Microsoft, Trump administration clash over email searches

WASHINGTON — On the surface, the investigation was routine.

Federal agents persuaded a judge to issue a warrant for a Microsoft email account they suspected was used for drug trafficking.

But U.S.-based Microsoft kept the emails on a server in Ireland. Microsoft said that meant the emails were beyond the warrant's reach. A federal appeals court agreed.

Late last month, the Trump administration asked the Supreme Court to intervene.

The case is among several legal clashes that Redmond, Washington-based Microsoft and other technology companies have had with the government over questions of digital privacy and authorities' need for information to combat crime and extremism. Privacy law experts say the companies have been more willing to push back against the government since the leak of classified information detailing America's surveillance programs.
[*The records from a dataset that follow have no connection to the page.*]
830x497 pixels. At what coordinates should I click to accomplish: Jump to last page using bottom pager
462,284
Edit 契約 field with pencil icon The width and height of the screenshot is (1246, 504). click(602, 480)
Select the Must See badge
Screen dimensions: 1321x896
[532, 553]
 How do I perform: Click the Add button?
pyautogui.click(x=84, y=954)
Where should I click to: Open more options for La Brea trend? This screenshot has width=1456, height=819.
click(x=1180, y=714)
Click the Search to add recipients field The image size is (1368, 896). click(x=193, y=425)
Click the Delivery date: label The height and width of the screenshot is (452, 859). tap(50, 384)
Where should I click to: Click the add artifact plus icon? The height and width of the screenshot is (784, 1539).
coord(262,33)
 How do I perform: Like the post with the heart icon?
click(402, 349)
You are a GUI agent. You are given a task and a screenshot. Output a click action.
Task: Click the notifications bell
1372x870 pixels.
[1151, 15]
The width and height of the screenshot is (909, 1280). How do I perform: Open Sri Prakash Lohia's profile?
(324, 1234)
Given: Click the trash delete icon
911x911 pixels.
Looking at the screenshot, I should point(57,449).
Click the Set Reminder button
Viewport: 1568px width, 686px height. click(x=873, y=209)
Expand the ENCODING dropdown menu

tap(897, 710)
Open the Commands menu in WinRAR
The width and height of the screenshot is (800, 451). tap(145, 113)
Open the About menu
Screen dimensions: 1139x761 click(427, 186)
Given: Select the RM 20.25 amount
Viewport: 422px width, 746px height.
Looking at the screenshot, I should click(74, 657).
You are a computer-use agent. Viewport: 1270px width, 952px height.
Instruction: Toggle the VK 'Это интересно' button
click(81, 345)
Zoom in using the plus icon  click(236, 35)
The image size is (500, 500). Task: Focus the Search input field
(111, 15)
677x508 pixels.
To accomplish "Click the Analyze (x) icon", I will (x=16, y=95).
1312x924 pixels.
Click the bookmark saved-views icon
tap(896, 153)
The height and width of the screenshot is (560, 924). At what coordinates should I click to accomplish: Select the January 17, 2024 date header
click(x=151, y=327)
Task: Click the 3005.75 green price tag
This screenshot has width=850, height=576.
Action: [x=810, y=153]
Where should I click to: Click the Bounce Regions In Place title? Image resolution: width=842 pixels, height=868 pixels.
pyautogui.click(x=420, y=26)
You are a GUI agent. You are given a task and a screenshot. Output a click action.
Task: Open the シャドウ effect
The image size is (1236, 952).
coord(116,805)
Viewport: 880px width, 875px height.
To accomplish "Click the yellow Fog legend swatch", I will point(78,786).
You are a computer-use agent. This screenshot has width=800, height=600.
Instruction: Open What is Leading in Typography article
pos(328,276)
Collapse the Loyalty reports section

Another issue highlighted in the appeal is the difficulty that judges face in trying to square decades-old laws with new technological developments.

In the latest case, a suspected drug trafficker used Microsoft's email service. In 2013, federal investigators obtained a warrant under a 1986 law for the emails themselves as well as identifying information about the user of the email account.

Microsoft turned over the information, but went to court to defend its decision not to hand over the emails from Ireland.

The federal appeals court in New York agreed with the company that the 1986 Stored Communications Act does not apply outside the United States.

The administration's Supreme Court appeal said the decision is damaging "hundreds if not thousands of investigations of crimes — ranging from terrorism, to child pornography, to fraud."

The emails, the administration noted, may reside on a server somewhere, but said Microsoft can retrieve them "domestically with the click of a computer mouse."

Microsoft's president, Brad Smith, said in a blog post following the high court appeal that the administration's position "would put businesses in impossible conflict-of-law situations and hurt the security, jobs, and personal rights of Americans."

Technology companies and privacy experts are among those watching the case closely.

"This is a big deal in an era of a global internet. Servers are not just in the United States. They're all over the world, and figuring out the rules for foreign-stored data is really important, not just for us, but for foreign governments," said Orin Kerr, a George Washington University law professor whose work is cited in the appellate ruling.

One problem identified by Kerr and other privacy scholars is that courts might not be the best place to resolve these issues.

Should the same rules apply to the emails of an American citizen and a foreigner? Does it matter where the person is living?

"The Supreme Court can't answer these questions in the nuanced way that's needed," said Jennifer Daskal, an American University law professor.

Even Judge Gerard Lynch on the New York panel that sided with Microsoft called for "congressional action to revise a badly outdated statute."

The Stored Communications Act became law long before the advent of cloud computing. To the extent personal information was kept online, it was mainly on personal computers.

Today, companies build data centers around the world to keep up with their customers' demands for speed and access.

Members of Congress have introduced legislation to update the law, but nothing has been enacted.

Sen. Orrin Hatch, R-Utah, opposes the administration's appeal, but said in a statement that "Congress can and should modernize data privacy laws to ensure that law enforcement can access evidence in a timely manner."

Microsoft also supports revising the law. The company also is among those challenging "gag orders" that prevent service providers from notifying customers that their data have been turned over to the government under court order.

Companies have been more willing to assert their customers' and their own privacy interests since former National Security Agency contractor Edward Snowden's leak of classified U.S. material about America's surveillance programs, Kerr said.

The technology companies wield enormous power, perhaps more than governments do, in shaping the scope of digital age privacy rights, Daskal said.

The companies decide "what to retain, where to keep it, for how long, and whether to encrypt it," she said. And when governments produce court orders for customers' information, it's the companies' call about "when to comply and when to resist," Daskal said.

The justices won't decide whether to hear U.S. v. Microsoft, 17-2, before the fall. If they do, argument wouldn't occur until next year.